» **WORK ORDER**:
Return all of the data exactly, omitting any images.

** Opening RECORDED DATA block **

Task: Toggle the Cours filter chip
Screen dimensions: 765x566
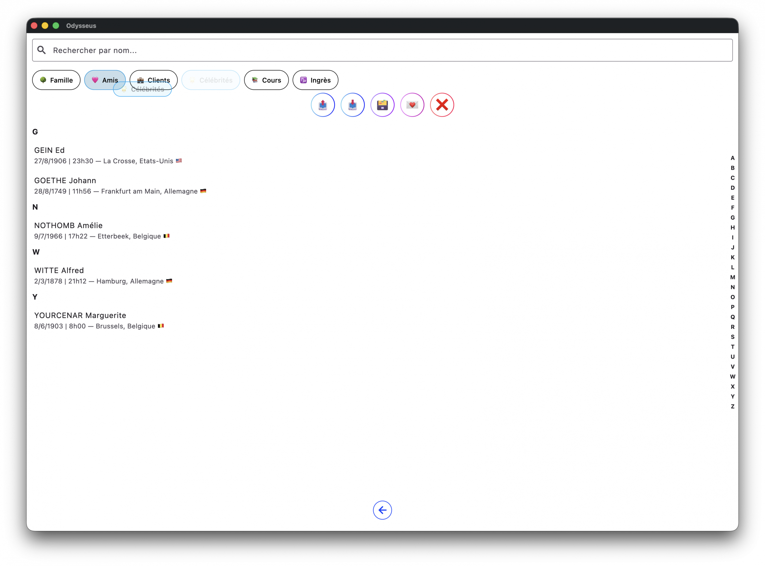Action: coord(266,80)
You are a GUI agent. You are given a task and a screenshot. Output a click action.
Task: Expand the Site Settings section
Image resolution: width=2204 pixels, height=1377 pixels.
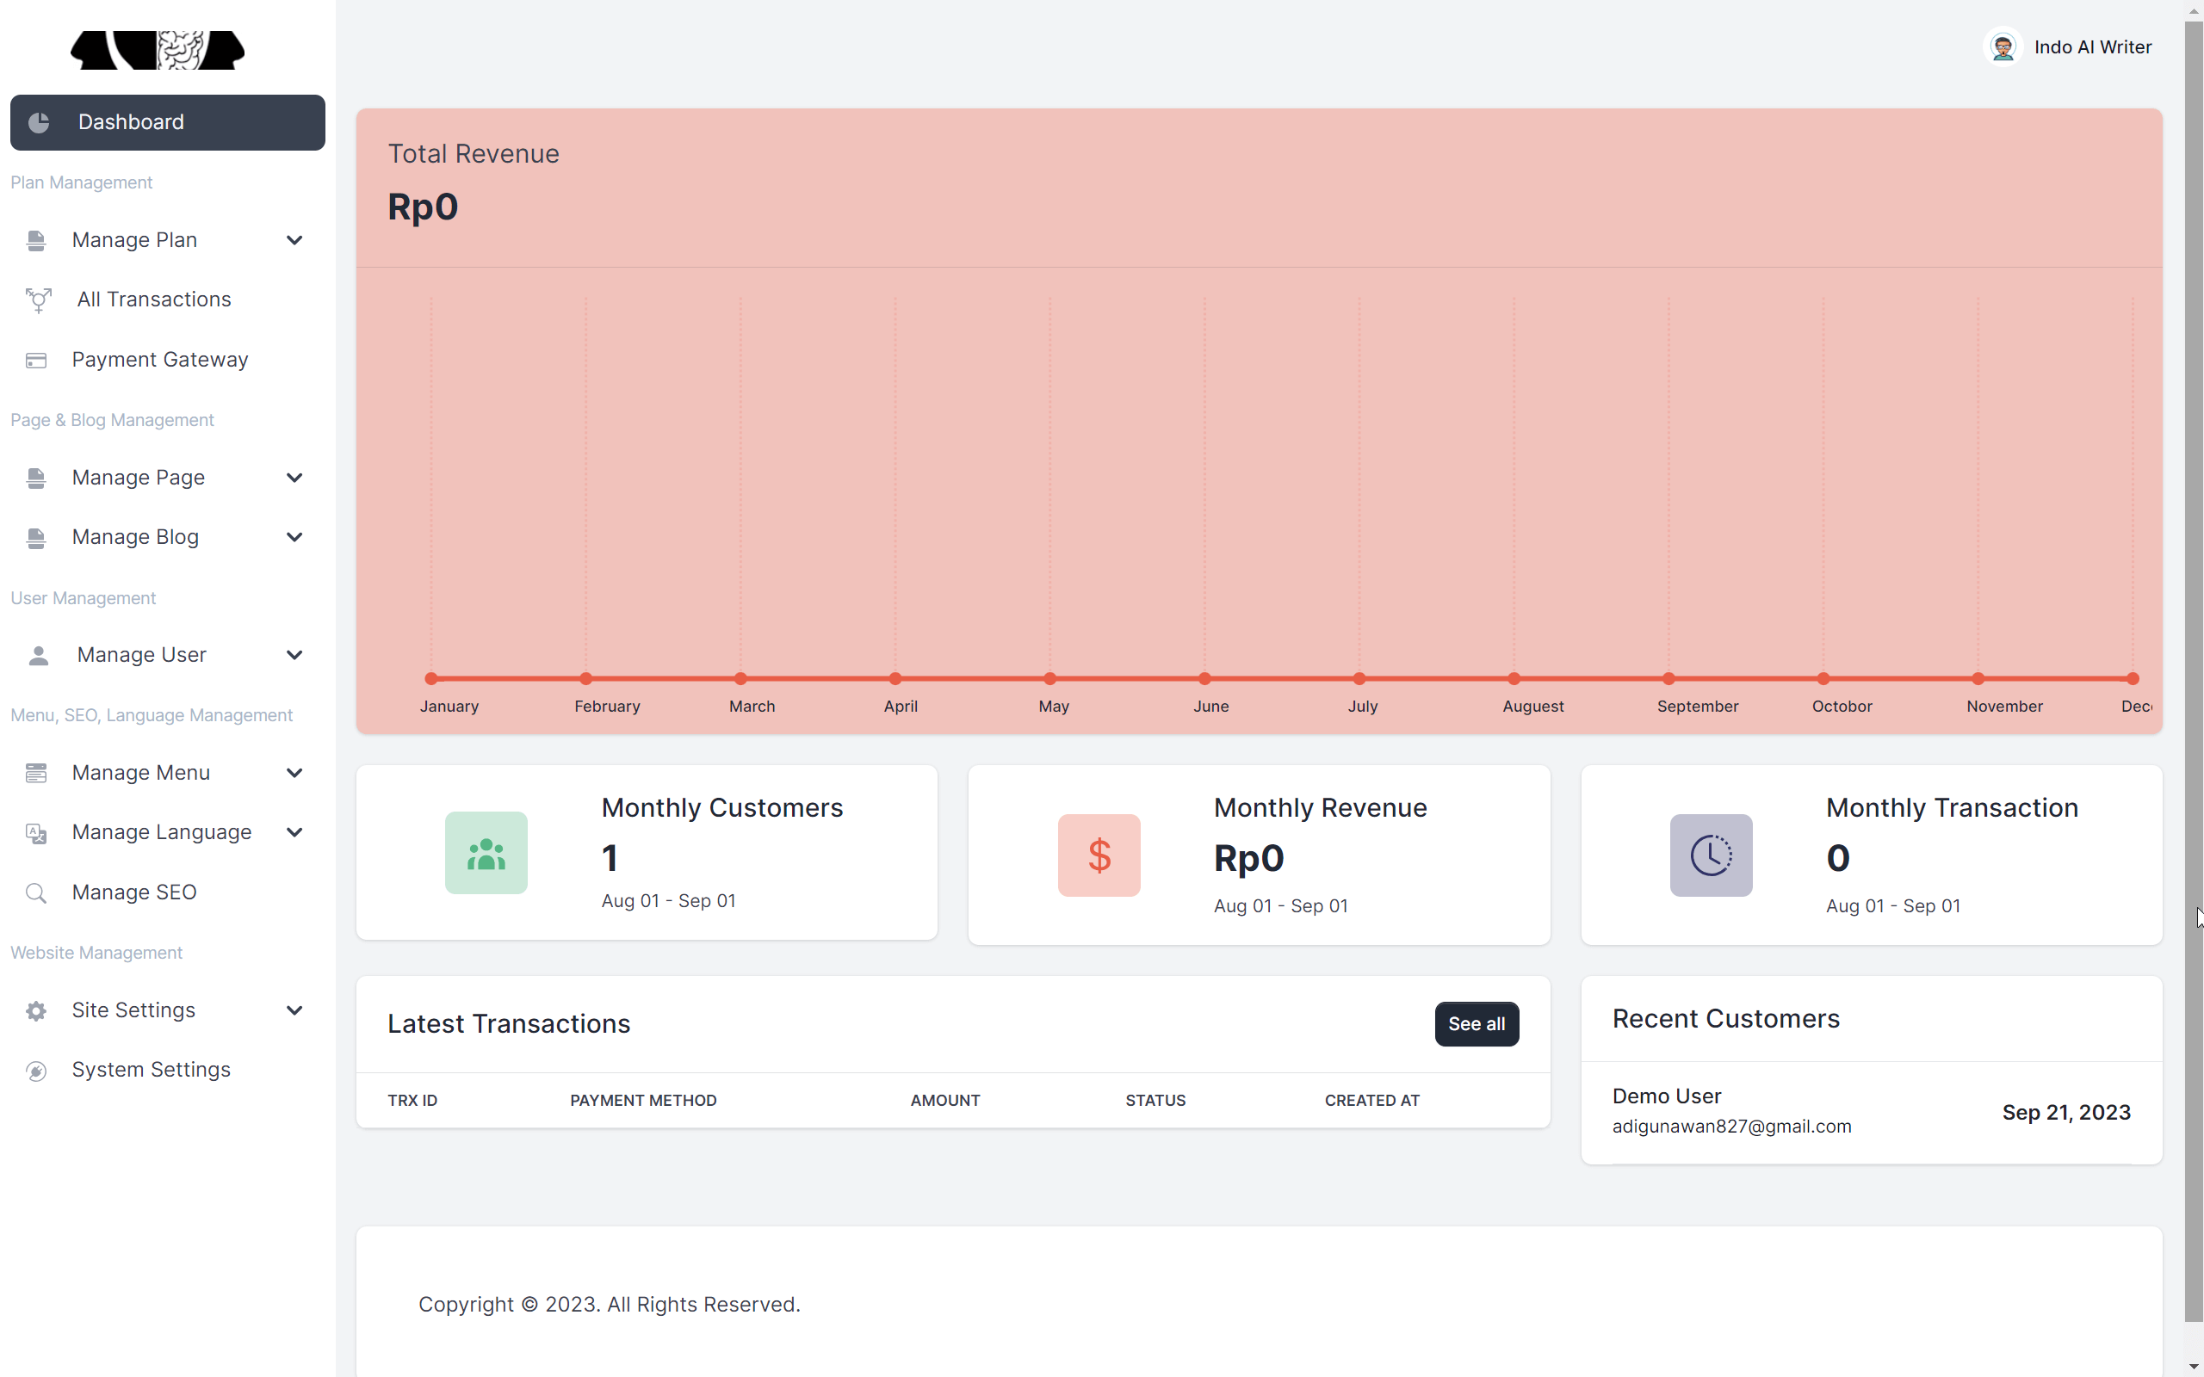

** Closing RECORDED DATA block **

» **YOUR SOLUTION**:
Task: Toggle the Cours filter chip
Screen dimensions: 765x566
Action: coord(266,80)
You are a GUI agent. You are given a task and a screenshot. Output a click action.
Task: Expand the Site Settings section
Image resolution: width=2204 pixels, height=1377 pixels.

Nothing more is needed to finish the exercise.